Minnesota Statutes section 268.192, subdivision 1 (2012), in turn, invalidates agreements between an employer and employee to forgo benefits and prohibits an employer from obstructing or impeding an application for unemployment benefits:
Any agreement by an individual to waive, release, or commute rights to unemployment benefits or any other rights under the Minnesota Unemployment Insurance Law is void. Any agreement by an employee to pay all or any portion of an employer’s taxes, is void. No employer may directly or indirectly make or require or accept any deduction fromwages to pay the employer’s taxes, require or accept any waiver of any right or in any manner obstruct or impede an application or continued request for unemployment benefits. Any employer or officer or agent of any employer who violates any portion of this subdivision is, for each offense, guilty of a misdemeanor.
Taken together, these two statutes constitute a sufficiently clear mandate of public policy to form the basis of a common-law wrongful-discharge claim.
Section 268.03, subdivision 1, states that “[t]he public good is promoted by providing workers who are unemployed through no fault of their own a temporary partial wage replacement to assist the unemployed worker to become reemployed.” In light of section 268.03, subdivision 1, we have recognized that the extension of unemployment benefits to those who are eligible is “the declared public policy of our state, as shown by the legislative declaration of public policy in the act.” Ackerson v. W. Union Tel. Co.,
The only remaining question is whether permitting employers to discharge employees in retaliation for filing an application for unemployment benefits jeopardizes that public policy. The answer to that question undoubtedly is yes. Permitting employers to discharge employees who seek unemployment benefits deters eligible, economically vulnerable individuals— including part-time workers, seasonal workers, or workers who have their hours reduced — from seeking unemployment benefits to which they are statutorily entitled. Moreover, permitting such terminations exacerbates the very problem that unemployment insurance is designed to remedy — economic insecurity. See Minn. Stat. § 268.03, subd. 1 (“Economic insecurity because of involuntary unemployment of workers in Minnesota is a subject of general concern that requires appropriate action by the legislature.”).
Consequently, it is not surprising that the overwhelming majority of state courts that have specifically addressed this question have concluded that their unemployment insurance statutes — which are substantially similar to Minnesota’s statutory scheme — provide a clear public-policy basis for a wrongful-discharge claim.
Because I conclude for the foregoing reasons that Dukowitz has a cognizable cause of action for wrongful discharge under the public-policy exception to the employment-at-will rule, I respectfully dissent.
. Our decision in Phipps is noteworthy because of its enigmatic character. In that case, the court of appeals “held that when an employer discharges an employee 'for reasons that contravene a clear mandate of public policy,’ the employee has a cause of action for wrongful discharge.”

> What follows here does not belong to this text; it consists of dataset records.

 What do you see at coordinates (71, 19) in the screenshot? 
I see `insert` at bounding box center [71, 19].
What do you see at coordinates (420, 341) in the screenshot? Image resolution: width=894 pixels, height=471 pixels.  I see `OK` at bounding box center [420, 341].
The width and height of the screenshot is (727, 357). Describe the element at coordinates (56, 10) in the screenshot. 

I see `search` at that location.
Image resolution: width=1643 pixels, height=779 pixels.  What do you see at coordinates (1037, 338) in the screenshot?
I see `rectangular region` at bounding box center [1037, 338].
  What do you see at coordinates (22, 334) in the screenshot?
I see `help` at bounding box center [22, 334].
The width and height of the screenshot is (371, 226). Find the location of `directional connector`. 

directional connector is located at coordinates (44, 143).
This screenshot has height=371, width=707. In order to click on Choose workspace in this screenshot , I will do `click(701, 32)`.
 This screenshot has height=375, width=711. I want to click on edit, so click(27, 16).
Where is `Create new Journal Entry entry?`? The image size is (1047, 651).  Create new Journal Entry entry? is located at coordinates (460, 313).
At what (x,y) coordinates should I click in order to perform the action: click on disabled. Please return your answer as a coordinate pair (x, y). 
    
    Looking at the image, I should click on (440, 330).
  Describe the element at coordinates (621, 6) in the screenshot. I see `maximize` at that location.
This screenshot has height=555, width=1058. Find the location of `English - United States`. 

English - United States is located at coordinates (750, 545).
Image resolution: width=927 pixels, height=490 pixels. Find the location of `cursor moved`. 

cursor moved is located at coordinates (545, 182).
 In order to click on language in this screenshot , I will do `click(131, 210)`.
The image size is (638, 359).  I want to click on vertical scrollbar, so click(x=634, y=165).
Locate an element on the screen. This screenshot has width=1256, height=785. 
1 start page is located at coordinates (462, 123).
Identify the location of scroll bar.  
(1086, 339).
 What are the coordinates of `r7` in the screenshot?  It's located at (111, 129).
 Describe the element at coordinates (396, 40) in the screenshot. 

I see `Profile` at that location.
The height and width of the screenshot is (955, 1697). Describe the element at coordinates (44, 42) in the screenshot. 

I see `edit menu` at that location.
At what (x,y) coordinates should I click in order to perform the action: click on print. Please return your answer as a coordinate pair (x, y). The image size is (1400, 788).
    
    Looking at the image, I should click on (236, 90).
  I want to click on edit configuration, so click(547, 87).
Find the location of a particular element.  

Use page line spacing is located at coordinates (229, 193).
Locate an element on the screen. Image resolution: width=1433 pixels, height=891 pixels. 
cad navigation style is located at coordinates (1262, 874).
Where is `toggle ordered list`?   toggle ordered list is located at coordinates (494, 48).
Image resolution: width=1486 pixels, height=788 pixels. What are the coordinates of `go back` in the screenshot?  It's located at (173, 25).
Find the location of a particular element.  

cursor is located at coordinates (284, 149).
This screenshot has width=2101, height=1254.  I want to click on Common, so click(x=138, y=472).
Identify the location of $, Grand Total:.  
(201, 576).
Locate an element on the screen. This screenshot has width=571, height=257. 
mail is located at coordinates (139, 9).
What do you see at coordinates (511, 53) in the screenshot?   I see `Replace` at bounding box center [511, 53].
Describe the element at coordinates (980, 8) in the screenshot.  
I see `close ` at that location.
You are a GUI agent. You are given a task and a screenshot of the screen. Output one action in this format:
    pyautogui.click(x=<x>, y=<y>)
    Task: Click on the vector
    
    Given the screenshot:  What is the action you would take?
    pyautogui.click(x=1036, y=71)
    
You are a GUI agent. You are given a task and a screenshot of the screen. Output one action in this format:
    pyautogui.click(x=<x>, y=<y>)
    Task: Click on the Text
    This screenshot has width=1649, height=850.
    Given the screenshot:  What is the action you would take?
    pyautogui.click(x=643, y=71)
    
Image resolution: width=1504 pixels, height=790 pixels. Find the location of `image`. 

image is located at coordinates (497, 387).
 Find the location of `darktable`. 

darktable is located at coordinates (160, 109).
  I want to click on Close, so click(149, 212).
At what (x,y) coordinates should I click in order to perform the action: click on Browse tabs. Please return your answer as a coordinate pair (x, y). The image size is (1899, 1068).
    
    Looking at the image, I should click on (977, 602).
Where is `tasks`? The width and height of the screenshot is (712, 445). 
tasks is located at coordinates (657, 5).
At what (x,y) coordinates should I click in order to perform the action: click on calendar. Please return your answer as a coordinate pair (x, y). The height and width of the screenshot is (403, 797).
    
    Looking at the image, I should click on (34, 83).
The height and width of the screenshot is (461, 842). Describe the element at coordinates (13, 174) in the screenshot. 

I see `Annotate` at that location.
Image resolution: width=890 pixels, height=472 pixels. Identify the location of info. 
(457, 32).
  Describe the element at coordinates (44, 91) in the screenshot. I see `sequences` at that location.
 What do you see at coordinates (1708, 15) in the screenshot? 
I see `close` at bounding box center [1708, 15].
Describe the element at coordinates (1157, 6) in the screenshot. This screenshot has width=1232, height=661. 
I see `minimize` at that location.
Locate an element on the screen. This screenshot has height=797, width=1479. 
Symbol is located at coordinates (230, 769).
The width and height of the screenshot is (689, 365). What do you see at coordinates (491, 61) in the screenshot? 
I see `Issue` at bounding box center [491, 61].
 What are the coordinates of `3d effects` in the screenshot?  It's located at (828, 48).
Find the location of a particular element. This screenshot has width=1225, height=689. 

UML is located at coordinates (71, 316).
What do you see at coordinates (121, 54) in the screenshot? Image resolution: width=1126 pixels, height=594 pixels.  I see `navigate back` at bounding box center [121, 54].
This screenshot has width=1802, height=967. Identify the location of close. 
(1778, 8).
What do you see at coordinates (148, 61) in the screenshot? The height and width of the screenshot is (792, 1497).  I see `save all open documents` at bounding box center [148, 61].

. The majority criticizes my dissent for failing to articulate a broad rule that would tell us, in every hypothetical future case, whether a retaliatory discharge violates a clear statement of public policy. But I do not purport to decide those future cases because doing so is neither required nor prudent. Rather, in addressing the facts as alleged before us today, it is evident that they are sufficient to support a claim under the public-policy exception to the employment-at-will rule. Those facts, as alleged, are that Dukowitz was discharged for vindicating a right provided under state law and articulated by the Legislature as the public policy of the state.
. See, e.g., Lara v. Thomas,
Dissenting Opinion
(dissenting).
I join in the dissent of Justice Wright.